Kurz nach dem Stau erreichte ich auch schon meinen Platz für die Nacht, ein kleiner Womo Stellplatz, der für eine Nacht auf jeden Fall OK ist.

Morgen geht’s dann weiter nach Österreich 🇦🇹.

Tag 42 (06.04.25) – Lyon

Gestern Abend war ich der vorletzte, der auf dem WoMo-Stellplatz und heute Morgen tatsächlich der erste, der gegen kurz vor 9 Uhr den Platz verlies. Mein heutiges Ziel war Lyon.

Hier war ich mit einer Freundin, Laura, die ich noch aus der Schule kenne und die mittlerweile hier lebt, verabredet. Sie hatte noch Besuch von zwei anderen Freundinnen, Louisa und Lina, die ebenfalls in der Stadt waren. Mit dem Fahrrad fuhr ich also in die Stadt runter, da der Campingplatz ein wenig außerhalb liegt. Für 16 Euro die Nacht bin ich wahrscheinlich sogar günstiger davon gekommen, als wenn ich in der Stadt geparkt hätte…

Nach einer guten Dreiviertelstunde erreichte ich einen Park, den „Parc De La Téte d‘Or, in dem wir uns dann zu viert getroffen haben. Hier gibt’s sehr viel Platz und bei dem schönen Wetter auch sehr viele Menschen. Wir waren also nicht die einzigen mit der Idee. Zu sehen gibts hier neben Schildkröten, Flamingos und Giraffen noch weitere Tiere, aber auch eine kleine Bimmelbahn, die durch den Park fährt.

Wir saßen einige Zeit mit Blick auf den See und genossen das schöne Wetter. Heute wurde auch mal die kurze Hose ausgepackt. Praktisch, dass ich die auch dabei habe.

Dann fuhren wir in die Innenstadt, die Mädels mit Bus und Tram, ich fuhr mit dem Fahrrad, was ich die meiste Zeit des Tages durch die Stadt geschoben habe. Irgendwo anschließen wollte ich das nämlich nicht. So schnell kann man glaube ich gar nicht gucken bis es weg ist.

Unterwegs gab’s eine Bäckerei, die viele natürlich besonders kalorienarme Spezialitäten anbot. Da gab’s eine Art Schokokuss, aber noch anders und außen nicht mit fester Schokoladenhülle, sondern mit verschiedenen Toppings. Außerdem ein überdimensioniertes Schokobrötchen, welches wirklich lecker und noch warm war. Ich glaube ich habe noch nie solch ein fluffiges und leckeres Schokobrötchen gegessen.
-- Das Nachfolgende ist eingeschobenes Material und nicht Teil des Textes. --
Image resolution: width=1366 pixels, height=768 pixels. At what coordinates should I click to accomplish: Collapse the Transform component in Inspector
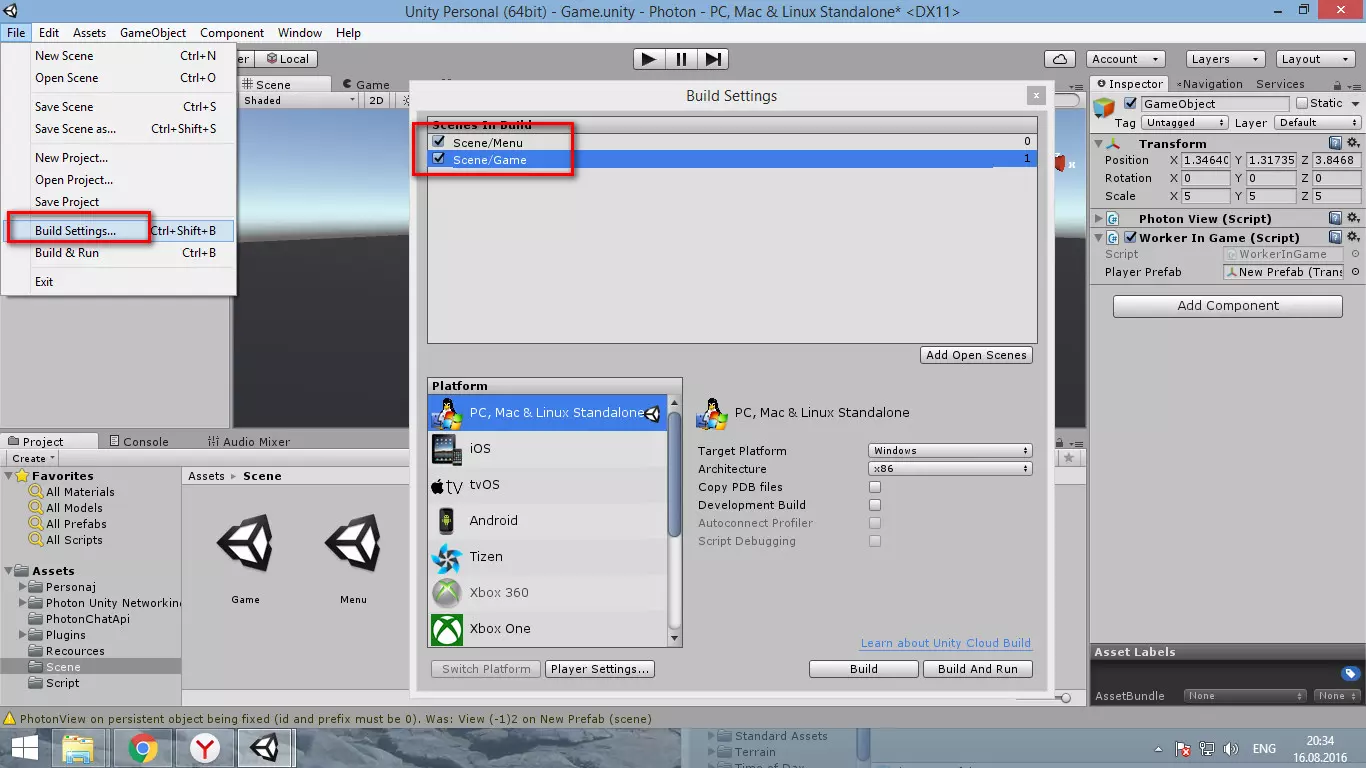1099,143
Wir gingen noch etwas weiter durch die Stadt und kehrten zum Abend hin in einer Pizzeria ein, die sehr gute Bewertungen hatte, aber irgendwo in einer Nebengasse versteckt war. Die Pizza war sehr gut und das Preis-Leistungsverhältnis für die Großstadt top.

Nach dem Essen trennten sich unsere Wege wieder und ich trat den Rückweg Richtung Bulli wieder an. Es ging ganz schön den Berg hoch und es machte sich bei mir ein Halskratzen bemerkbar und ich wurde etwas schlapp, und schob daraufhin das Rad einige Zeit den Berg hoch. Mal gucken, ob ich mir ne Erkältung eingefangen habe oder es irgendwelche Pollen sind, die hier rumfliegen. Mal gucken… Ich habe es mir jedenfalls schon im Bulli gemütlich gemacht und werde gleich auch schlafen gehen.